Tumor organoids and tumors-on-chips can be built by placing patient-derived cells within an engineered extracellular matrix (ECM) for personalized medicine. The engineered ECM influences the tumor response, and understanding the ECM-tumor relationship accelerates translating tumors-on-chips into drug discovery and development. In this work, we tuned the physical and structural characteristics of ECM in a 3D bioprinted soft-tissue sarcoma microtissue. We formed cell spheroids at a controlled size and encapsulated them into our gelatin methacryloyl (GelMA)-based bioink to make perfusable hydrogel-based microfluidic chips. We then demonstrated the scalability and customization flexibility of our hydrogel-based chip via engineering tools. A multiscale physical and structural data analysis suggested a relationship between cell invasion response and bioink characteristics. Tumor cell invasive behavior and focal adhesion properties were observed in response to varying polymer network densities of the GelMA-based bioink. Immunostaining assays and reverse transcription-quantitative polymerase chain reaction (RT-qPCR) helped assess the bioactivity of the microtissue and measure the cell invasion. The RT-qPCR data showed higher expressions of HIF-1α, CD44, and MMP2 genes in a lower polymer density, highlighting the correlation between bioink structural porosity, ECM stiffness, and tumor spheroid response. This work is the first step in modeling STS tumor invasiveness in hydrogel-based microfluidic chips. STATEMENT OF SIGNIFICANCE: We optimized an engineering protocol for making tumor spheroids at a controlled size, embedding spheroids into a gelatin-based matrix, and constructing a perfusable microfluidic device. A higher tumor invasion was observed in a low-stiffness matrix than a high-stiffness matrix. The physical characterizations revealed how the stiffness is controlled by the density of polymer chain networks and porosity. The biological assays revealed how the structural properties of the gelatin matrix and hypoxia in tumor progression impact cell invasion. This work can contribute to personalized medicine by making more effective, tailored cancer models.

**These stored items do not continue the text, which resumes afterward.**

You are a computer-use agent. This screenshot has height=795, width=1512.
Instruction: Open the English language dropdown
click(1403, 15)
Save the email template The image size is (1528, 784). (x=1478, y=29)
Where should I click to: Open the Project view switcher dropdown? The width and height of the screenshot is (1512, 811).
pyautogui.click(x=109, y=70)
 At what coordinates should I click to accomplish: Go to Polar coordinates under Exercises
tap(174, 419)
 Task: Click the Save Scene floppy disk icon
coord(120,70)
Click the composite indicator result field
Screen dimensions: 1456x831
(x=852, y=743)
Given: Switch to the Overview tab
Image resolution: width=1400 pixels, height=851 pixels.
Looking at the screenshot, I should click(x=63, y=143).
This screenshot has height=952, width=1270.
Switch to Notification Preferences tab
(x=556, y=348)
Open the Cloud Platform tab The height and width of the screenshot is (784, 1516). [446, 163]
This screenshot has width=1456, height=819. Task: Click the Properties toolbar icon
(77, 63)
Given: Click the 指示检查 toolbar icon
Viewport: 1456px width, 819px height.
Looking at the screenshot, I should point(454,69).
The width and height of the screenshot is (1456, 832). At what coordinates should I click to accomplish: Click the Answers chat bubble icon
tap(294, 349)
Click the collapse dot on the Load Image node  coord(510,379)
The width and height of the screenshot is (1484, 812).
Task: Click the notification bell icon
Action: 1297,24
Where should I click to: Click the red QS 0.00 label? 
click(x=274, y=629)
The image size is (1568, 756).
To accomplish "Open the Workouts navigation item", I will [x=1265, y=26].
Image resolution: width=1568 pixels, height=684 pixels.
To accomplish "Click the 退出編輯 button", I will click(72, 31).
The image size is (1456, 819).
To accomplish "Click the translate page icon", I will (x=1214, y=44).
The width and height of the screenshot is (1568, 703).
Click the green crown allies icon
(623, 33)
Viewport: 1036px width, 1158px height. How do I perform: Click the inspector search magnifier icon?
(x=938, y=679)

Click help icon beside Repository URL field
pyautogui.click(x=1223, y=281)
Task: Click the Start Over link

Keywords: Bioprinting; Gelatin; Mechanobiology; Microstructure; Solid tumor spheroid.

Figure 1.

The fabrication process: A. Soft tissue sarcoma (STS) spheroid formation and encapsulation in low-attachment well-plates; B. Multi-material bioprinter used to extrude the 3D hydrogel construct; C. Chemistry of gelatin methacryloyl (GelMA) functionalized with methacrylic anhydride; D. Bioprinting strategy for our 3D hydrogel microfluidic chip using spheroid embedded GelMA and sacrificial ink showing the details and parts and more sophisticated perfusable channel patterns created through our customized g-code tool; E. Two bioprinted chips and the experimental setup to run fluid over time; F. Bioprinted spheroid-laden hydrogel chip and spheroid location at Day 0.

Figure 2.

A. Average stress vs. strain curves for each GelMA variation (i), average Young’s modulus for each GelMA permutation (ii); B. Swelling results of the three different concentrations (5, 7, and 10% w/v) showing the time history (i), and percentages (ii), along with biodegradation results (iii); C. Porosity imaging for the three different concentrations (5, 7, and 10% w/v) through SEM (scale bar is 100 μm); D. Comparative illustration demonstrating the impact of increased GelMA concentration on the biophysical properties of crosslinked GelMA. The data sets are presented as mean ± s.d., n = 4.

Figure 3.

Cell behavior in our bioprinted STS model: A. Smallest enclosing circle diameters of HT1080 spheroids embedded in GelMA at Day 5 of observation in three different GelMA concentrations; B. The bright field image of cell invasion behavior over time in 5% GelMA at Day 5 for an example (~ 400 μm at Day 1); C. Processed images in MATLAB using convex hull and smallest enclosing circle algorithms of spheroids; D. HIF-1α, CD44, MMP2, and MMP9 mRNA expression values normalized to β-actin expression (the data sets are presented as mean ± s.e., n = 3).

Figure 4.

Selected cell biomarkers in a bioprinted soft tissue sarcoma (STS) model. A. At Day 5, sarcoma cells have attached to the GelMA and migrated away from the 3D spheroids. This migration highlights certain cell components: Phalloidin is stained in red, and vinculin is stained green. DAPI is stained in blue. The scale bar is 50 μm; B. Images focus on tumor cell proliferation within the GelMA environment. Ki-67 is stained red, and the cell nuclei are stained with DAPI in blue. The accumulations of proliferative cells at the periphery of the migrated area in the 5% and 7% GelMA concentrations are shown; C. Relative intensity plot of focal adhesion markers; D. Relative intensity plot of Ki-67 staining.